Three decades as an architect and professor, an elegant corpus of executed works, and many awards shape the career of one of the masters of contemporary architecture in Switzerland.
His works are characterized by the purity and autonomy of forms, solidity and material weight, and the abstraction and laconism typical of Swiss architecture. Valerio Olgiati sees himself as one who “thinks and creates spaces” and makes “cultural and non-political architecture,” and proclaims his desire to create a non-referential architecture that arises from itself and refrains from giving value to preceding typologies or studies, instead considering the experience of space as the basis for generating buildings.
Edited by Olgiati himself, in collaboration with Dino Simonett, the book – whose large format has little to do with the modest scale of Olgiati’s buildings – is the continuation of an endeavor begun ten years before with a monograph by Verlag der Buchhandlung, which featured works like Gelbe Haus in Flims (1999), Atelier Bardill in Scharans (2007), or the National Park Center in Zernez (2008).
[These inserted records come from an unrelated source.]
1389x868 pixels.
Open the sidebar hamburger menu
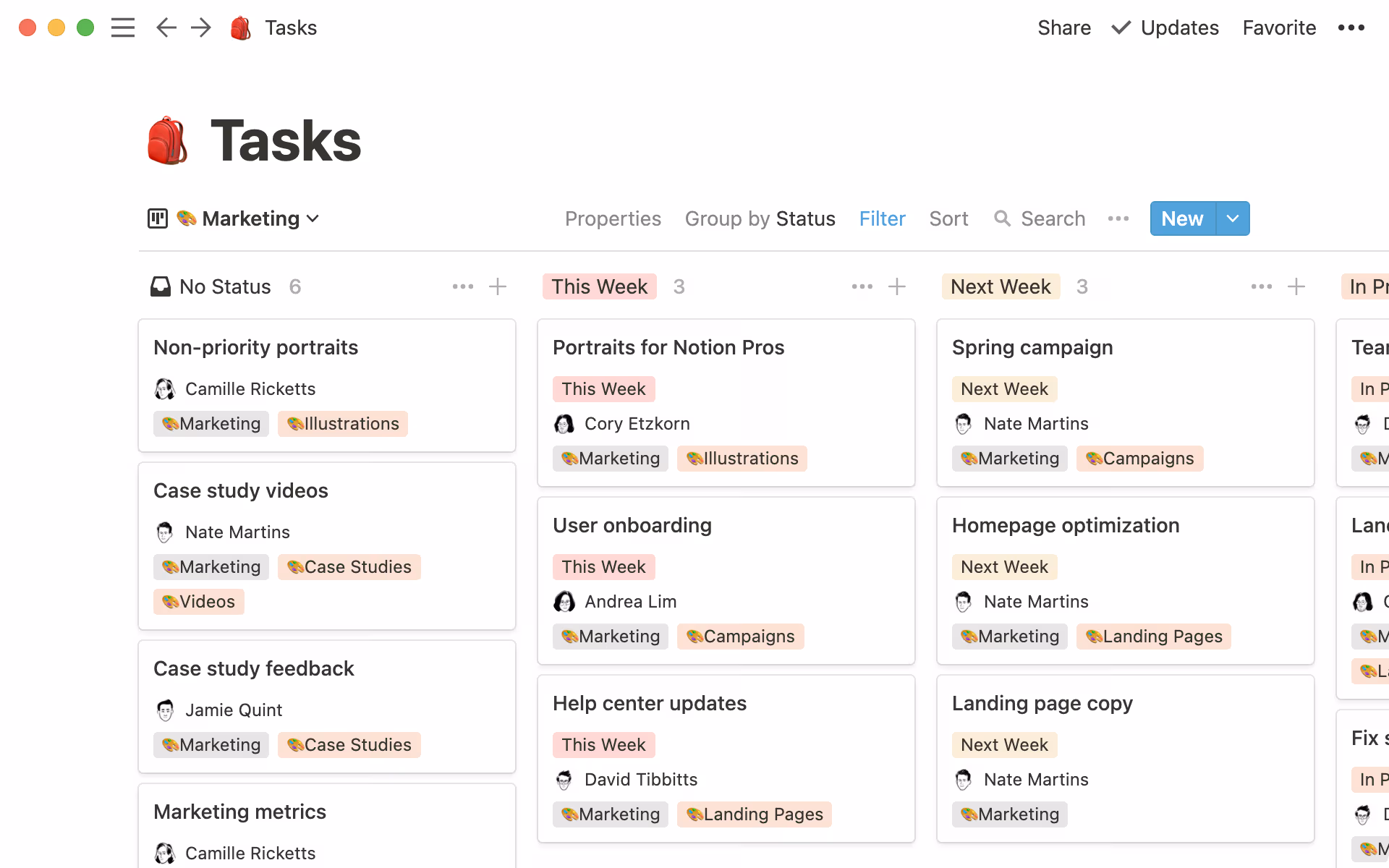[x=123, y=27]
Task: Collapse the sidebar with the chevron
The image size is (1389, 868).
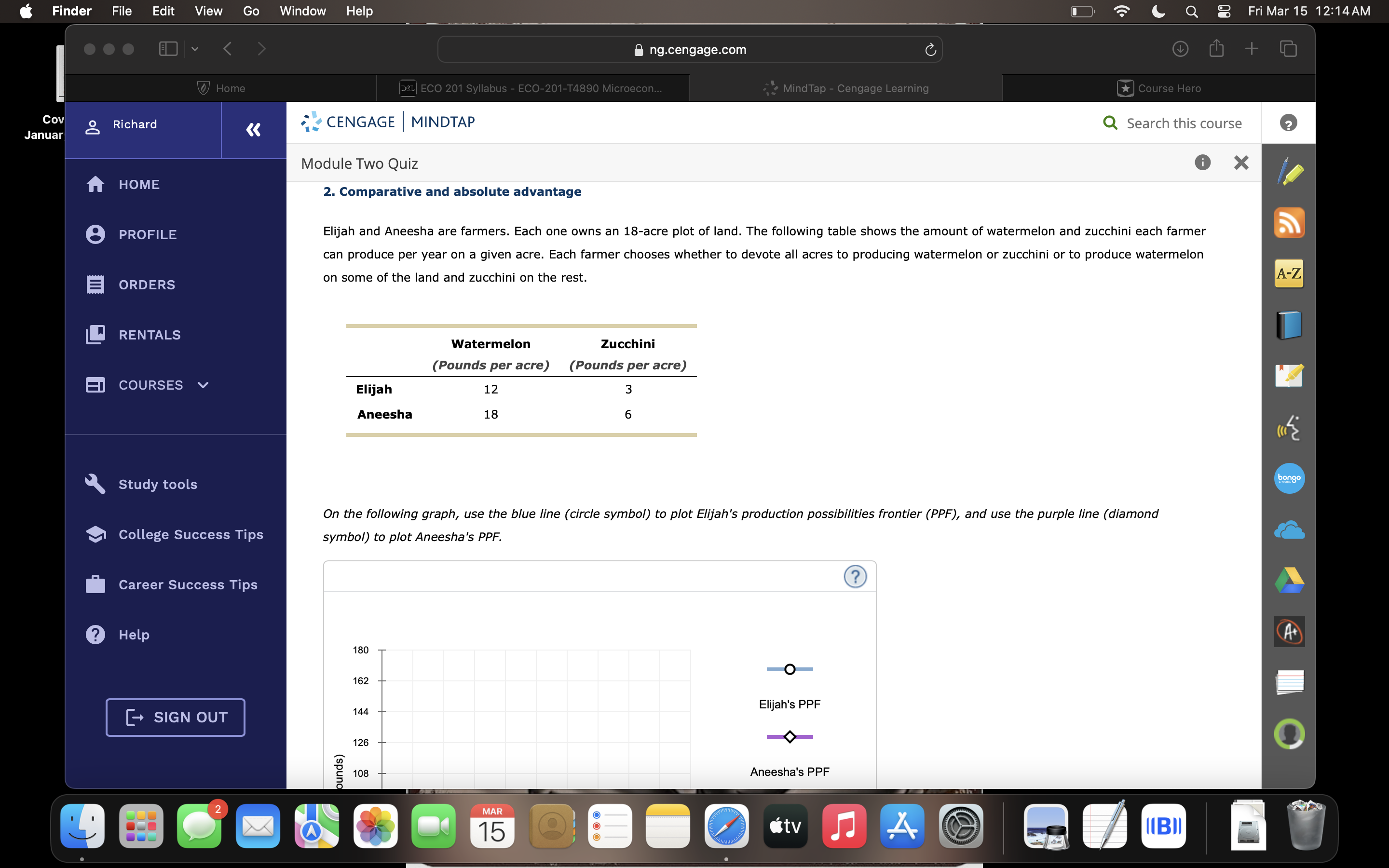Action: [x=253, y=130]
That first book was a kind of illustrated narrative, with texts by four authors accompanying the projects. In this second volume, on the contrary, barely 150 words written by Olgiati as an introduction give way to a chronological walk through 19 selected works and projects. A journey that started in 2009, when the subject transferred his practice from Zürich to Flims, a small municipality in the Alps belonging to the canton of Graubünden. A coda by Jacques Lucan deciphers the interests, obsessions, myths, and references that underlie the roots and origins of Olgiati’s constructions.
The result is an impressionistic compendium in which the 19 featured works are presented in one same aesthetic language in spreads where the blanks matter as much as the printed-on parts. The pages sometimes show a large image, other times a simple plan with technical information. A novelty in this second monograph is the incorporation of the texture of concrete – in Olgiati’s view the only material with which the unity of a building can be achieved – through digital techniques. The ten years covered present excellent examples of architecture, such as the angular Plantahof Auditorium in Landquart (2011), the restrained entrance canopy of the Graubünden Parliament in Chur (2011), and the radical Villa Álem in Portugal (2016), a courtyard-house Olgiati built for himself and his wife in a recondite spot in the Portuguese Alentejo region (see Arquitectura Viva 183).
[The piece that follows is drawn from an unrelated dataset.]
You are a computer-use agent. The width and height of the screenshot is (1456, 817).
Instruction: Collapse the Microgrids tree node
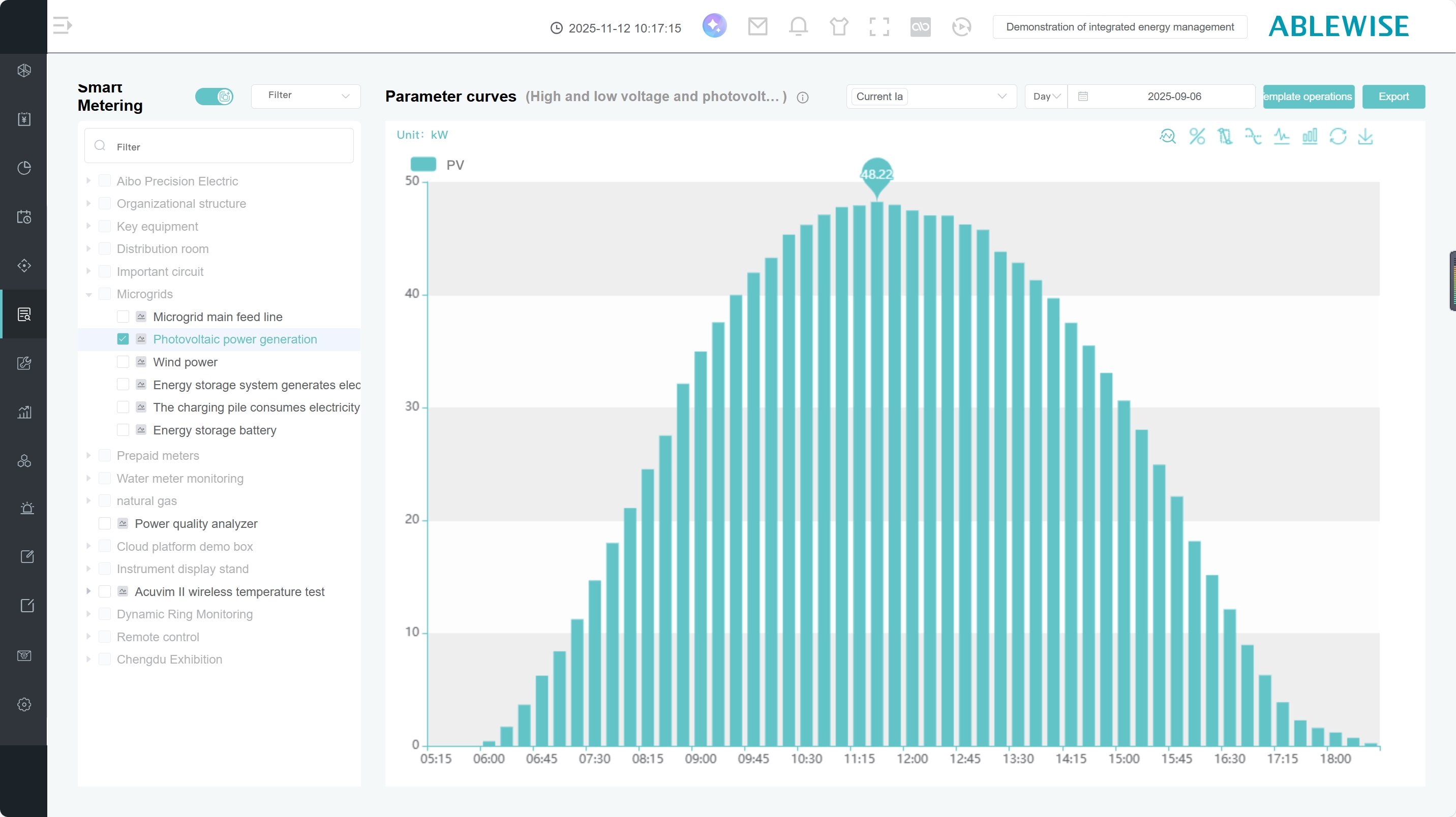point(89,294)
Moreover, thanks to the book we see a clear internationalization of Olgiati’s commissions, heretofore concentrated in his country but now reaching – besides Portugal – Perú, Germany, and the USA, as well as an evolution in his architectural language, which now incorporates the archetype of the traditional house.
The final impression is that of an aesthetic-theoretical manifesto, which must be considered unfinished because Valerio Olgiati’s thought and language are still evolving.